I guess a point I’m trying to make is that Fang Island is likeably familiar, yet escapes a firm and forceable genre pigeonholing no matter how hard you try. Prog and metal fans are sure to dig the technical, harmonized dual-lead guitar riffs, and that’s why they’ve opened for Coheed & Cambria out there a few times. But indie rock fans will dig the experimental aesthetics, while punk fans will like the almost monotonous driving energy and verve.

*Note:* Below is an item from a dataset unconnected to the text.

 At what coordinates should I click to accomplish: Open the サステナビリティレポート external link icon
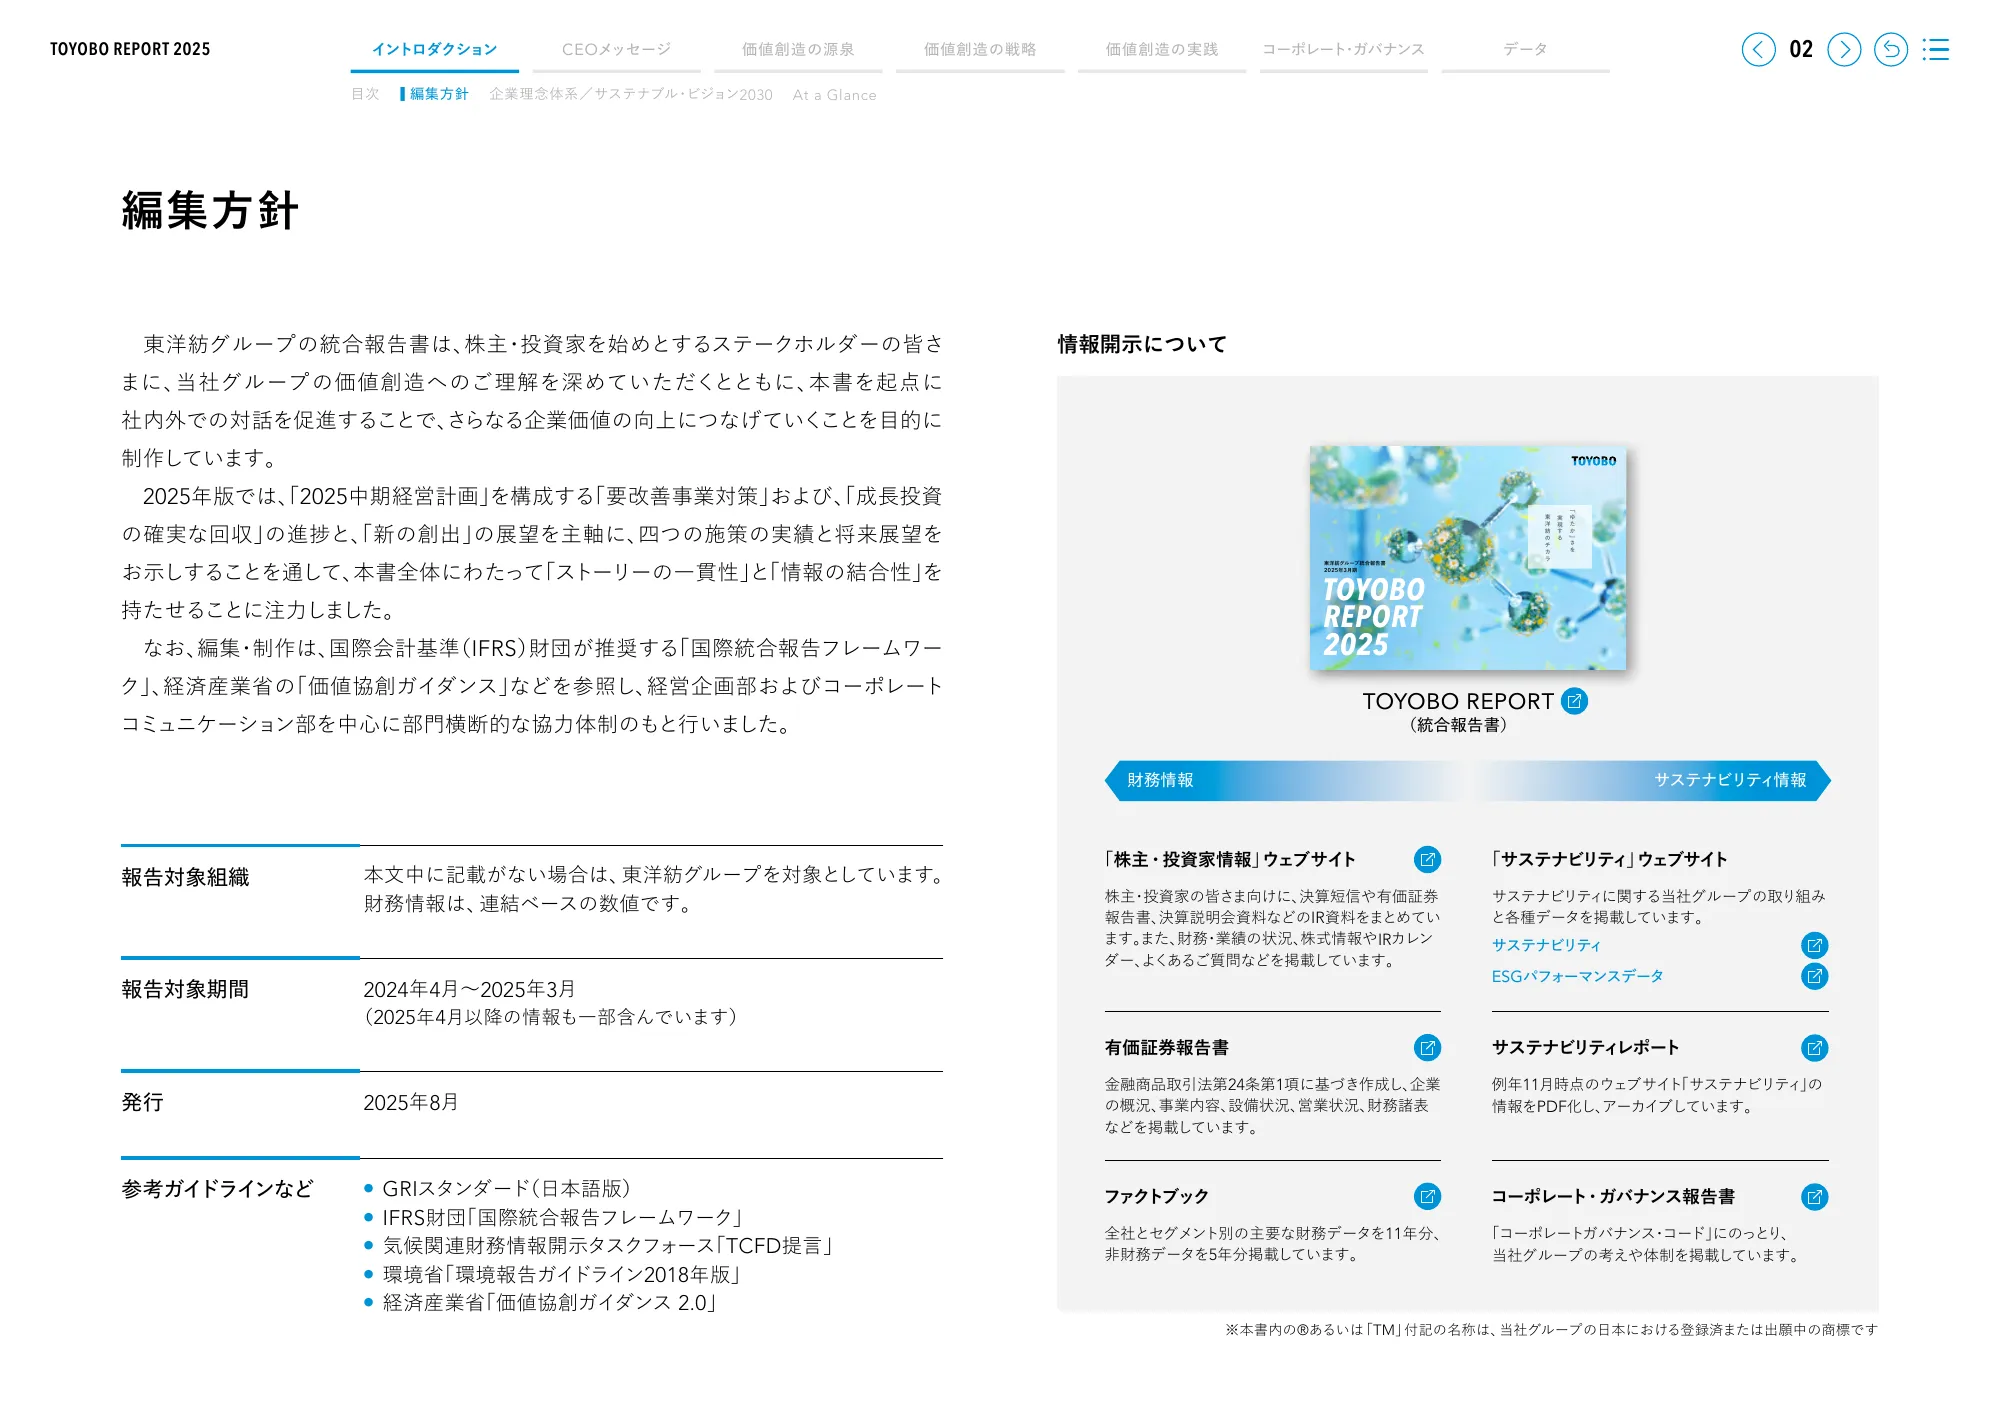click(1815, 1048)
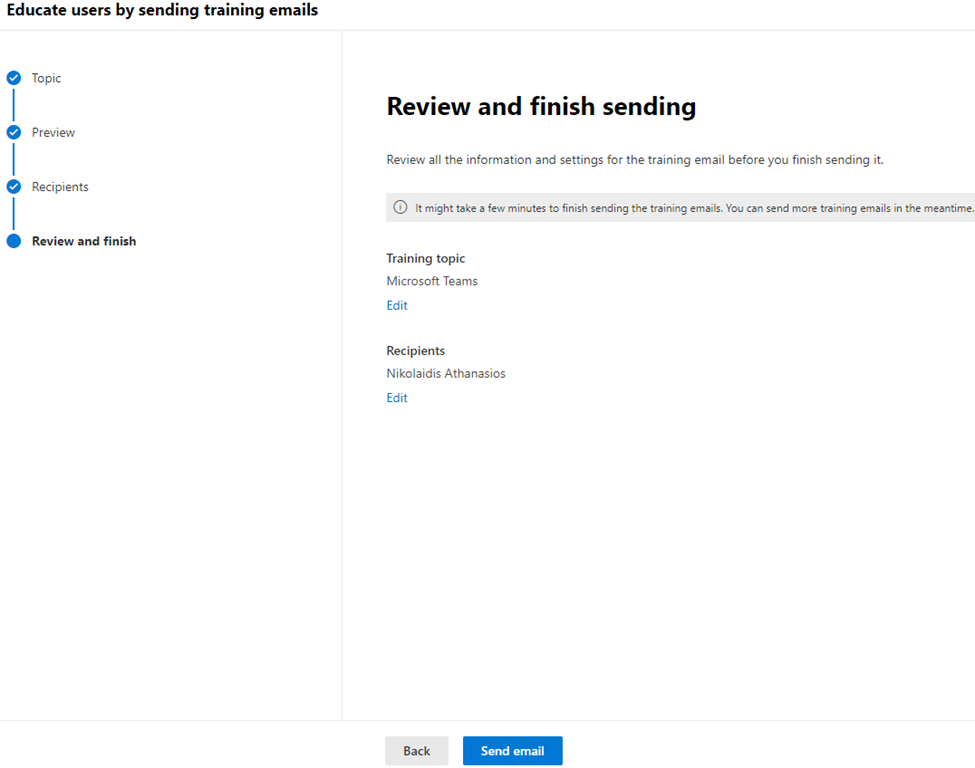This screenshot has width=975, height=768.
Task: Click the info icon in the notice banner
Action: click(400, 208)
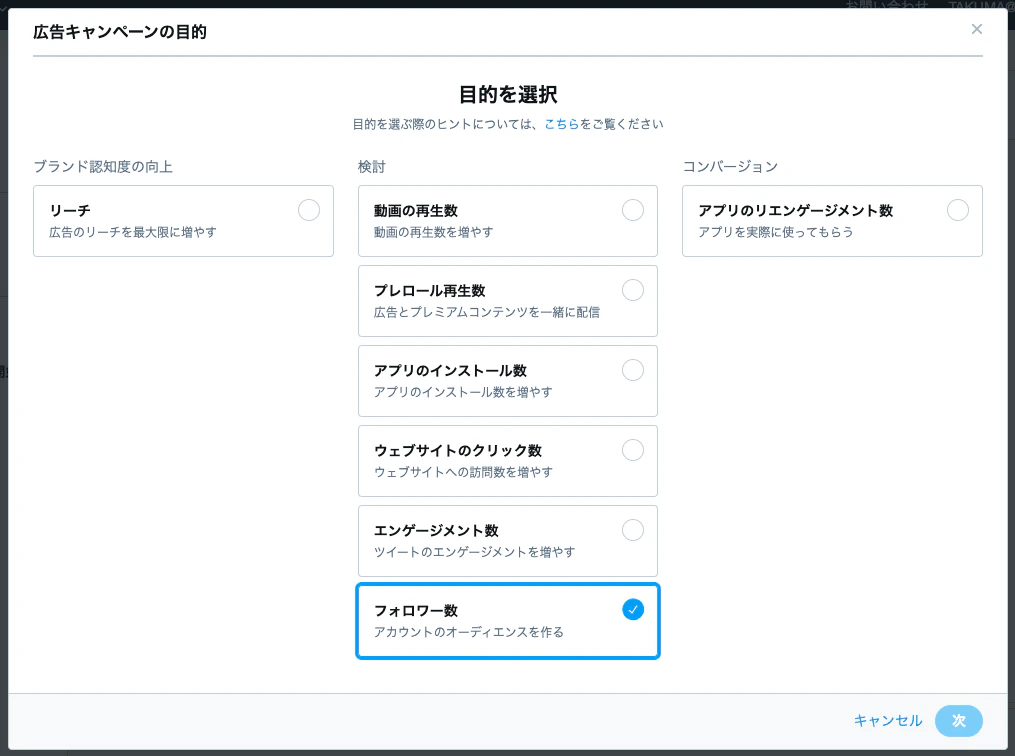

“Daisy” features an electro-organ intro and underlying riffs, fast, aggressive drumming and guitars and despite having no discernible lyrics, a distinct sense that you should be singing along. It packs so much in, it definitely feels like it should be longer than the album-length four minutes. Think of it as one continuous cartoon-rock music climax. Fang Island’s press materials described the band as sounding like “everyone high-fiving everyone” (a phrase the press latched onto), and “Daisy” encapsulates that vibe perfectly.

Rarely has a band put out a song that is so undefinable, and still so unpretentious as Fang Island did with “Daisy” in 2010. It just sounds like they’re enjoying themselves. One doesn’t have to spend much time with the music video for “Daisy” to surmise that Fang Island may have met in art school: the Rhode Island School of Design, to be exact. That’s the same educational institution that gave rise to the Talking Heads in the 1970s, another useful touchstone to get an idea to a new listener about what these guys are doing.

The modern age has given us a whole hell of a lot to be cynical about, so why can’t our music be fun, Fang Island seems to ask. Must we argue?